**Exercise**
At the line containing "Image resolution: width=1439", begin retyping, and continue word for word until the records below run out.

**Dataset**
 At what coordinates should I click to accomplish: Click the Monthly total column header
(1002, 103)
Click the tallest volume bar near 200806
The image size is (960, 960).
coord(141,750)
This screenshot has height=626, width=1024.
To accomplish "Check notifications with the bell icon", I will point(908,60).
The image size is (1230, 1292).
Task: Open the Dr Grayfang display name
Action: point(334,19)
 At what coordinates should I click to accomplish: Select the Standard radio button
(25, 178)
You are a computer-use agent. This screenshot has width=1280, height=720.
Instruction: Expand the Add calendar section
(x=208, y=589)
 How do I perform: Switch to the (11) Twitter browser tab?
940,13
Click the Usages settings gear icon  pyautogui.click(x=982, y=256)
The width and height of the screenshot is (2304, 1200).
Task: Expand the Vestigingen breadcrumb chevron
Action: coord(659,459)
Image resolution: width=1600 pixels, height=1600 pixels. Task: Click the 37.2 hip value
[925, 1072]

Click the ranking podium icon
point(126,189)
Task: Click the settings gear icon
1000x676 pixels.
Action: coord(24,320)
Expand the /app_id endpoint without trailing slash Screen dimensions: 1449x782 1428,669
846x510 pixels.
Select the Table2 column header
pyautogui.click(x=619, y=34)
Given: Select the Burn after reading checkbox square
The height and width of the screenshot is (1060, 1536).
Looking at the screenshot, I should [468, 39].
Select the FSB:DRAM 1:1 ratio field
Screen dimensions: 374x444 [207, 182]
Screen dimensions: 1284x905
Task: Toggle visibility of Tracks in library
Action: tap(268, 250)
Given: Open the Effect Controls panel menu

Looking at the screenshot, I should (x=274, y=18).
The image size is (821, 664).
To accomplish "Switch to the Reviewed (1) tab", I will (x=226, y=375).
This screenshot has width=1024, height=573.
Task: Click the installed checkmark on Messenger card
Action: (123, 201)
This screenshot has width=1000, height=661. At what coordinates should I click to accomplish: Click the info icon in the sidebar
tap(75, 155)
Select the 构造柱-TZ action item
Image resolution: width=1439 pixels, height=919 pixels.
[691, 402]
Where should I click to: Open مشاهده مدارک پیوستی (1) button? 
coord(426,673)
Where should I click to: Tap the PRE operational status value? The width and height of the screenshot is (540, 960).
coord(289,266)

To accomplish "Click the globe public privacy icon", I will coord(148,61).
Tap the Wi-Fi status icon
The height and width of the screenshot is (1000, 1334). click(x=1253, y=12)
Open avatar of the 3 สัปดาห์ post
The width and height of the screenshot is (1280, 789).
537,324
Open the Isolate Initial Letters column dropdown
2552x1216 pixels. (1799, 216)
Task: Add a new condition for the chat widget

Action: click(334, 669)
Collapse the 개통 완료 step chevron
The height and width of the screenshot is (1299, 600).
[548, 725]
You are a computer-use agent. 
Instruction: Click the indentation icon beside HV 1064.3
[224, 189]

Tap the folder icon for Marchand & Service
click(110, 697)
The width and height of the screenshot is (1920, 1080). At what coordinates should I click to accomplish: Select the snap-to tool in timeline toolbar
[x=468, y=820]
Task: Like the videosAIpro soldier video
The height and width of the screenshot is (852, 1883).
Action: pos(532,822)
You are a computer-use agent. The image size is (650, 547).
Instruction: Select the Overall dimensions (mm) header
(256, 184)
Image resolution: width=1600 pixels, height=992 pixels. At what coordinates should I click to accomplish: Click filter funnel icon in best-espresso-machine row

**Your response**
Image resolution: width=1439 pixels, height=919 pixels.
[691, 402]
Where should I click to: Open مشاهده مدارک پیوستی (1) button? 
coord(426,673)
Where should I click to: Tap the PRE operational status value? The width and height of the screenshot is (540, 960).
coord(289,266)

To accomplish "Click the globe public privacy icon", I will coord(148,61).
Tap the Wi-Fi status icon
The height and width of the screenshot is (1000, 1334). click(x=1253, y=12)
Open avatar of the 3 สัปดาห์ post
The width and height of the screenshot is (1280, 789).
537,324
Open the Isolate Initial Letters column dropdown
2552x1216 pixels. (1799, 216)
Task: Add a new condition for the chat widget

Action: click(334, 669)
Collapse the 개통 완료 step chevron
The height and width of the screenshot is (1299, 600).
[548, 725]
You are a computer-use agent. 
Instruction: Click the indentation icon beside HV 1064.3
[224, 189]

Tap the folder icon for Marchand & Service
click(110, 697)
The width and height of the screenshot is (1920, 1080). At what coordinates should I click to accomplish: Select the snap-to tool in timeline toolbar
[x=468, y=820]
Task: Like the videosAIpro soldier video
The height and width of the screenshot is (852, 1883).
Action: pos(532,822)
You are a computer-use agent. The image size is (650, 547).
Instruction: Select the Overall dimensions (mm) header
(256, 184)
Image resolution: width=1600 pixels, height=992 pixels. At what coordinates should I click to accomplish: Click filter funnel icon in best-espresso-machine row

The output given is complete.